Alice e Jonas eram casados há cinco anos.
Viviam relativamente bem; e quando eram questionados sobre o cotidiano, invariavelmente, respondiam que "Nenhum casal tem uma vida perfeita! Por que nós seríamos o primeiro?"
As famílias, amigos e conhecidos do casal acompanhavam à distância o desenrolar de pequenos episódios de desentendimento e traição.
Alice sempre procurava um jeito de "ficar de bem" e também aceitava as traições com bastante facilidade; Jonas, por sua vez, era sempre grosseiro com a esposa, chegando ao ponto de destratá-la na presença de parentes, amigos e conhecidos - demostrava, gratuitamente, descontentamento com situações cotidianas e tecia comentários sobre a esposa, que constrangiam à mulher e quem estivesse por perto.

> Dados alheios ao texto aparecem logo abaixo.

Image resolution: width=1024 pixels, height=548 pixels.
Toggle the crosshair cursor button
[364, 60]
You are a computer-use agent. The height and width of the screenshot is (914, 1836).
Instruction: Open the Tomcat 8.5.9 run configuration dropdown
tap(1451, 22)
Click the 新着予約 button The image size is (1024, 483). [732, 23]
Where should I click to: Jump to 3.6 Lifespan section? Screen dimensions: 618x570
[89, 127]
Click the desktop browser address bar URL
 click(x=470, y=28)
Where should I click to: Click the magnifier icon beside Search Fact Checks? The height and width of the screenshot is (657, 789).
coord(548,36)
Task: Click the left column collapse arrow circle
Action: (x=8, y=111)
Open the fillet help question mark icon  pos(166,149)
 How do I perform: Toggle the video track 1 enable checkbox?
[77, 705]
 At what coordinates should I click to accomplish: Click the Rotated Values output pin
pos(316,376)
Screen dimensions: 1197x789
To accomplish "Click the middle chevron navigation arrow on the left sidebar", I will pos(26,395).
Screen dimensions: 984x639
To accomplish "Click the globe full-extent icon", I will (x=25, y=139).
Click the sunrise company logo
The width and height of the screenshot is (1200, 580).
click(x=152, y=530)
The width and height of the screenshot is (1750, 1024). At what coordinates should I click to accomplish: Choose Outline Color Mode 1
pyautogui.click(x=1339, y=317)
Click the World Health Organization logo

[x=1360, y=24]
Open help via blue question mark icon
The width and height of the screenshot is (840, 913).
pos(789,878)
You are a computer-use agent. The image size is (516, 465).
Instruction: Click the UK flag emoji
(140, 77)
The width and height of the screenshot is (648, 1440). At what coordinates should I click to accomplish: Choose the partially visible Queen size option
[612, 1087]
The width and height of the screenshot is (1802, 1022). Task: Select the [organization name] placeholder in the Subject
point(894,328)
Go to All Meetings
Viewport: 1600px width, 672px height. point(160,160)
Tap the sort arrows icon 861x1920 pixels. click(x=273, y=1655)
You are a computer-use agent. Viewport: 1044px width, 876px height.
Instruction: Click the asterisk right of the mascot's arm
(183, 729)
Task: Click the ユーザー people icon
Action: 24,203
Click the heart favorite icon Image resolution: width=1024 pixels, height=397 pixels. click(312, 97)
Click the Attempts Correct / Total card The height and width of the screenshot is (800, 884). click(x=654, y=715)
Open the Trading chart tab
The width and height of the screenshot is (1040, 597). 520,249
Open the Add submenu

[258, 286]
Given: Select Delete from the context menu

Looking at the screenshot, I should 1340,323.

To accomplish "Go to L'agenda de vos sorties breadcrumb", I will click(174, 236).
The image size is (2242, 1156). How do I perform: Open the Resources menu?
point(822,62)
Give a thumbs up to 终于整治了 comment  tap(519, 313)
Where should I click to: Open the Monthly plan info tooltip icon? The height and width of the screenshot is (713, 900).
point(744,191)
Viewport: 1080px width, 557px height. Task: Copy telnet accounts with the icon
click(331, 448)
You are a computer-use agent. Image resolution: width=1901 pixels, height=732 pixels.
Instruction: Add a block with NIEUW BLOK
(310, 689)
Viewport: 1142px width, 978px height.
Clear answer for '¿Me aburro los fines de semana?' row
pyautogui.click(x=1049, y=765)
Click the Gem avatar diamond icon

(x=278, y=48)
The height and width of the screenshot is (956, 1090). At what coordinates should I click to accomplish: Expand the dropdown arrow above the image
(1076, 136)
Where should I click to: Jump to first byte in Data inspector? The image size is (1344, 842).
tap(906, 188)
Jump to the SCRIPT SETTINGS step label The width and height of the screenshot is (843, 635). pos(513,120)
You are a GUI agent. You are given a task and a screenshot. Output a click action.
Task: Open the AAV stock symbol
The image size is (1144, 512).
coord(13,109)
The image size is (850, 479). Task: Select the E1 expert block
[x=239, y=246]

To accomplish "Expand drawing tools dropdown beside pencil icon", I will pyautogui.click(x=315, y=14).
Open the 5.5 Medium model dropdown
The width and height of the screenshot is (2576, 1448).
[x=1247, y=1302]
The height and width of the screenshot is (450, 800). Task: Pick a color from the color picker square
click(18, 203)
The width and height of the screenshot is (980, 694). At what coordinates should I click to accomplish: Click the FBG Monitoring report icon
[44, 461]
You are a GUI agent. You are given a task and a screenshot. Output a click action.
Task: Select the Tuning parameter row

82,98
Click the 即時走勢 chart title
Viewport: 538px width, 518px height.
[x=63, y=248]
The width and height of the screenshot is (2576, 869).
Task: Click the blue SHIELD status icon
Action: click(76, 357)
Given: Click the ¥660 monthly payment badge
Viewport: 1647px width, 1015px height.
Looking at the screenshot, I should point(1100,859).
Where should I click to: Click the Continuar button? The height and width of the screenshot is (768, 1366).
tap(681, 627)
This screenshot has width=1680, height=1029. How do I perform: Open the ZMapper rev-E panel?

Os dias passavam em cenários de nuvens: umas mais claras, outras mais pesadas... mas sempre com a ameaça de chuvas, e todos os contratempos que essas podem causar. Alice, dia após dia, momento após momento buscava minimizar e dar por "resolvido e esquecido" todos os descontroles do marido. Nos últimos tempos nem se dava mais ao trabalho de explicar as desagradáveis situações que vivia ao lado de Jonas, ao contrário, tentava, falando o menos possível, apresentar as "razões" para aquelas atitudes - ninguém conseguia entender, compreender e/ou aceitar a defesa que aquela mulher empreendia a favor do marido.
Algumas pessoas deixaram de falar com Alice, simplesmente porque não conseguiam mais conviver com situações tão humilhantes e desumanas; outras tentaram "abrir seus olhos", comentando o que viam e ouviam... ela emendava suas explicações e uma mistura de "caras, gestos e poucas palavras", para encerrar aquelas conversas! Um terceiro grupo de parentes, amigos e conhecidos determinaram que "se aquilo tudo estava bom para Alice, também estava bom para elas"!, e se negavam a discutir, a favor ou contra, aquela forma de viver.
Assim os dias foram passando - Jonas insatisfeito, resmungando da mulher e cometendo traições e Alice "colocando panos quentes", para manter o casamento e não destruir o que sentia pelo marido.
Numa tarde, após um almoço em família, Alice convidou Jonas para um passeio em grupo; ele, que "mal tinha tocado na comida", levantou e disse: "- Não! Eu vou me deitar!"; a esposa, como era costumeiro, tentou "ajeitar" a situação, para que não parecesse tão mal para os parentes e, ao mesmo tempo, atender à vontade de Jonas. Todos saíram para o passeio, comentando sobre mais essa situação, enquanto Alice tentava conversar com Jonas.
O marido estava irredutível e, como sempre, destratou Alice; dessa vez foi mais cruel e falou "com-e-sem-razão" sobre o jeito, a pessoa e as atitudes da mulher.
Alice ouviu tudo calada; naquele dia não sentiu vontade de discutir ou "emendar conversa"; ficou imóvel... e enquanto Jonas dizia "isso-mais-aquilo", Alice imaginou que era uma cômoda antiga, com quatro gavetas com alças de metal... sentiu que todas as gavetas estavam cheias de roupas gastas, estragadas e sujas... e todas eram do marido!
Voltou a ouvir as palavras duras e "bem pensadas" de Jonas; palavras que machucaram como nunca tinham machucado; palavras mentirosas... E as gavetas iam caindo no chão e as roupas eram levadas por um vento forte... Alice ouviu a frase: "Eu não gosto mais de você!" e viu um sorriso debochado no rosto do marido... As gavetas vazias eram recolocadas na antiga cômoda, uma a uma pelas mãos do pai de Alice -seu melhor amigo na vida!... Um silêncio "acordou" Alice; Jonas estava calado, olhando de forma desafiadora para a esposa; ela sentiu um estranho alívio - tudo era mais leve, "mais possível". Ela saiu de casa, alcançou os parentes no quarteirão e foi para o passeio.